Thorsten Eschborn (FDP) brachte seine Position mit gewohnt humorvollem Unterton vor. Er betonte, dass die Ausweisung als Entlastungskommune für ihn weniger ein Problem als vielmehr eine Art Geschenk sei: „Warum sollten wir das nicht annehmen?“ fragte er, verbunden mit der Bemerkung, dass ihm schon der Begriff „schienengebundener Haltepunkt“ so gut gefalle, dass er ihn gern benutze. Eine solche Einstufung eröffne Chancen – etwa eine bessere Bahn-Anbindung, elektrifizierte Strecken oder zusätzliche Haltepunkte –, die niemanden zu Neubauten verpflichte, aber der Stadt neue Optionen verschaffen könne.
Peter Leisemann (FWG) mahnte, Bensheims Attraktivität dürfe nicht durch übermäßiges Wachstum gefährdet werden. Die Stadt solle behutsam entwickeln, ohne Verkehr, Lärm und Infrastruktur zu überlasten. Prioritätslisten für Flächenentwicklung sah er skeptisch. Investoren orientierten sich ohnehin nicht an kommunalen Prioritäten, sondern an Wirtschaftlichkeit. Rolf Kahnt (VuA) kritisierte den Begriff „Entlastungskommune“ als irreführend, stellte aber klar, dass Optionen grundsätzlich sinnvoll seien, solange daraus keine Verpflichtung entstehe. Er warnte vor Fehlinterpretationen des Begriffs und vor unnötiger Emotionalisierung.
Rolf Tiemann (FWG) verwies auf Beispiele in anderen Städten der Region, wo großflächige Vorhaben auf massiven Widerstand gestoßen seien. Auch Bensheim solle Folgekosten und Infrastrukturfolgen nüchtern mitdenken und behutsam planen. Lydia Kloos (Grüne) hob die klimatische Funktion der Südstadt hervor und rechnete mit zusätzlichen Kosten für Kitas, Schulen, Sport- und Verkehrsanlagen, sollten weitere Einwohner hinzukommen.
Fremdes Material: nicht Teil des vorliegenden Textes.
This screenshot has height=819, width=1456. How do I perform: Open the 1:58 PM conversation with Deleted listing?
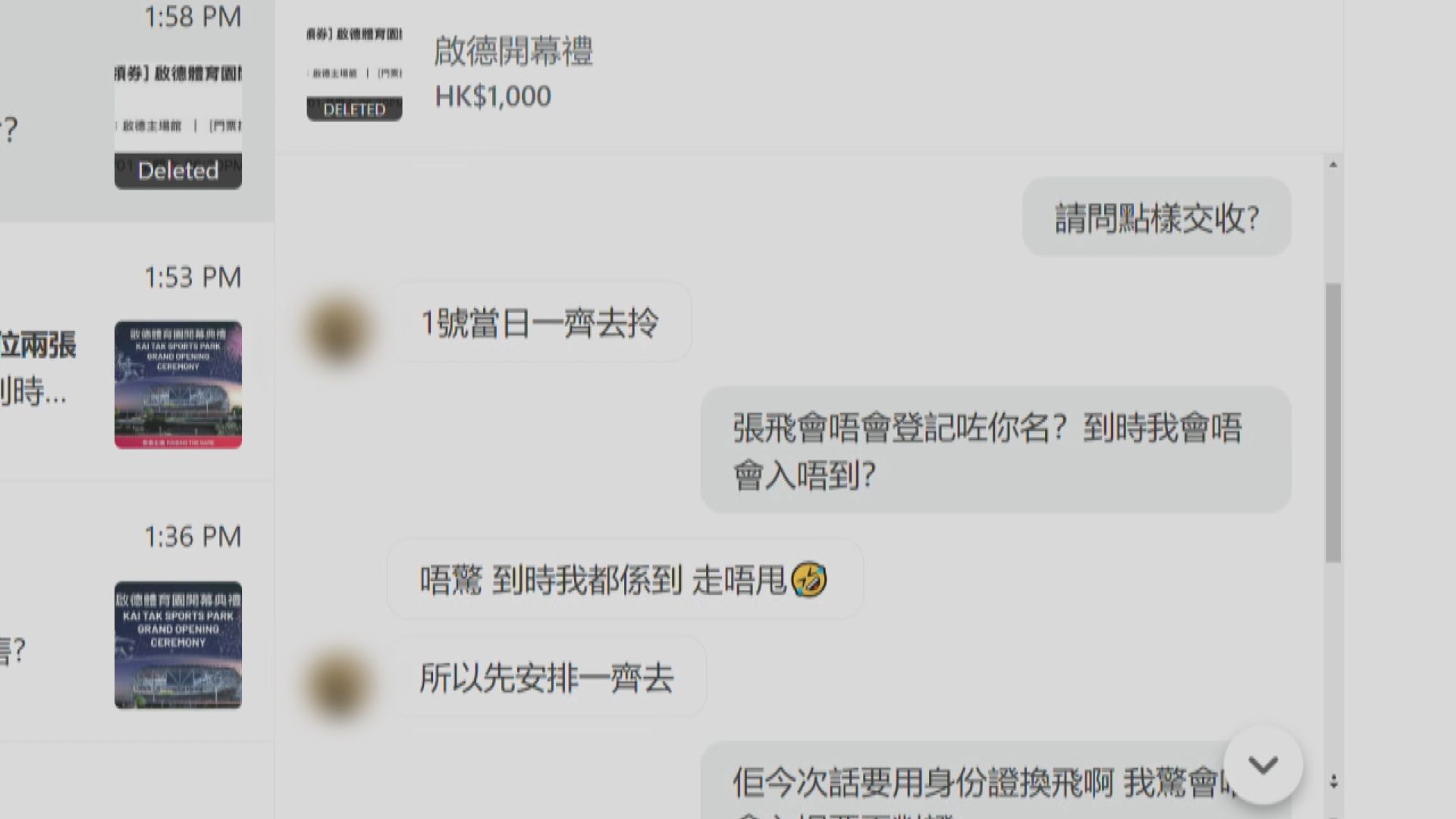pyautogui.click(x=136, y=110)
Wachstum sei kein Qualitätsmerkmal.
Hanns-Christian Wüstner (Grüne) widersprach der Darstellung, die Entlastungsrolle bringe der Stadt „Geschenke“. Zusätzliche Flächenkontingente seien kein Selbstzweck, entscheidend sei der Schutz von Kaltluftentstehungsflächen und eine strikte Innenentwicklung. Tobias Fischer (FDP) schloss die Redebeiträge ab. Er verteidigte den Regionalplan als sachliche Grundlage, die Möglichkeiten eröffne, ohne Entscheidungen vorwegzunehmen. Der Plan zwinge niemanden zum Bauen, schaffe aber dringend benötigte Spielräume. Eine Stadt, die sich nicht entwickele und keine Zukunftsoptionen bereithalte, verliere an Attraktivität.
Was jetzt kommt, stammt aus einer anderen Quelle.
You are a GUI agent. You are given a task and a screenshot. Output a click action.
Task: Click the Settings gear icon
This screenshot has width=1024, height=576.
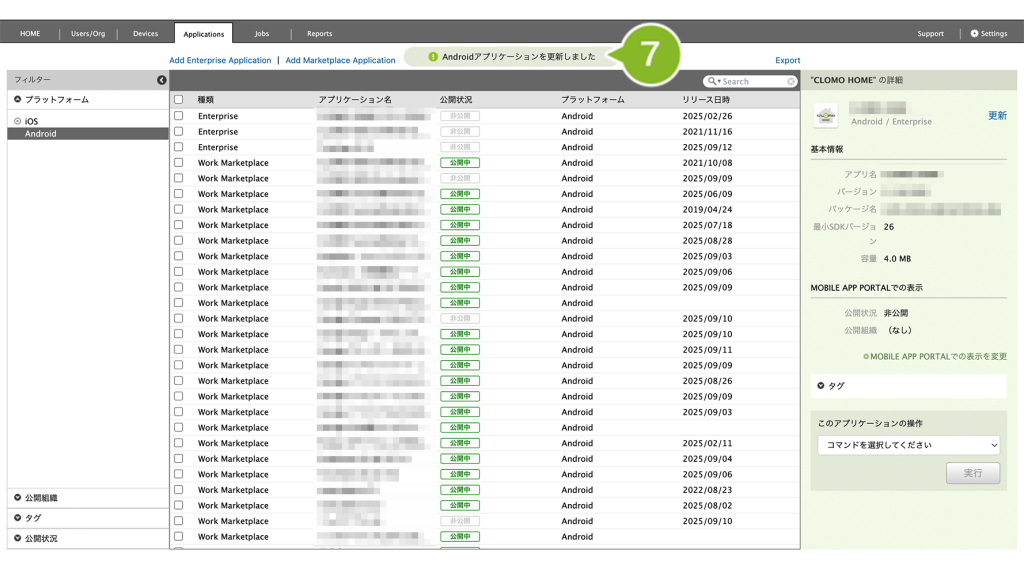pyautogui.click(x=975, y=34)
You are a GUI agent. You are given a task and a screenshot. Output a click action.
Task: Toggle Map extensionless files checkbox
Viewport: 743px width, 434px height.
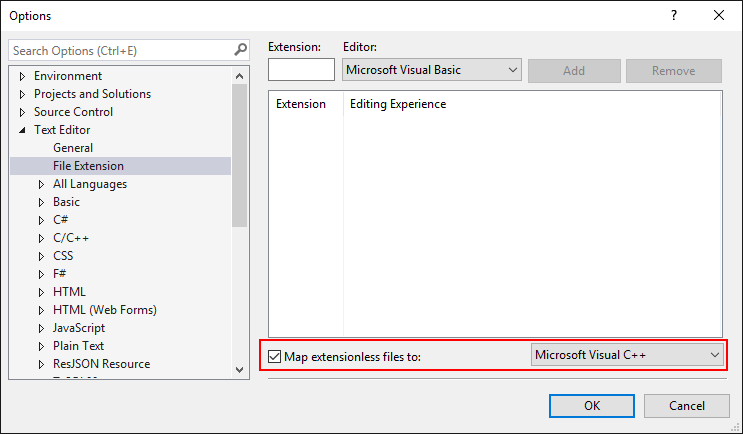[x=275, y=355]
Klare Entscheidungen am Ende einer langen Debatte
Zum Abschluss folgten die Abstimmungen. Der Änderungsantrag der Grünen fand mit 15 Ja- und 27 Nein-Stimmen keine Mehrheit. Ebenso wurde der Änderungsantrag der BfB, der unter anderem die Ablehnung der Entlastungskommune forderte, mit 25 Nein-, 15 Ja-Stimmen und zwei Enthaltungen abgelehnt. Auch die beantragte Herausnahme einzelner Entwicklungsflächen – Auerbach Nord, Kleingärten Auerbach, Bensheim Süd, sowie die Prüfung von Innenentwicklung und Nachverdichtung und die Streichung von Stubenwald III – scheiterte deutlich mit 27 Nein-, 12 Ja-Stimmen und drei Enthaltungen.
Der Änderungsantrag der Koalition (CDU, SPD, FDP) wurde dagegen angenommen. Die Stadtverordneten beschlossen mit 27 Ja- und 15 Nein-Stimmen, Bensheim im Regionalplan als Entlastungskommune auszuweisen. Ebenfalls mit 27 Ja- und 15 Nein-Stimmen verabschiedet wurde der Punkt, ein Siedlungsflächenkontingent von 22 Hektar, ein Gewerbeflächenkontingent von 20 Hektar sowie die Korrektur der bestehenden Siedlungsdarstellungen in der Fortschreibung des Regionalplans zu beantragen.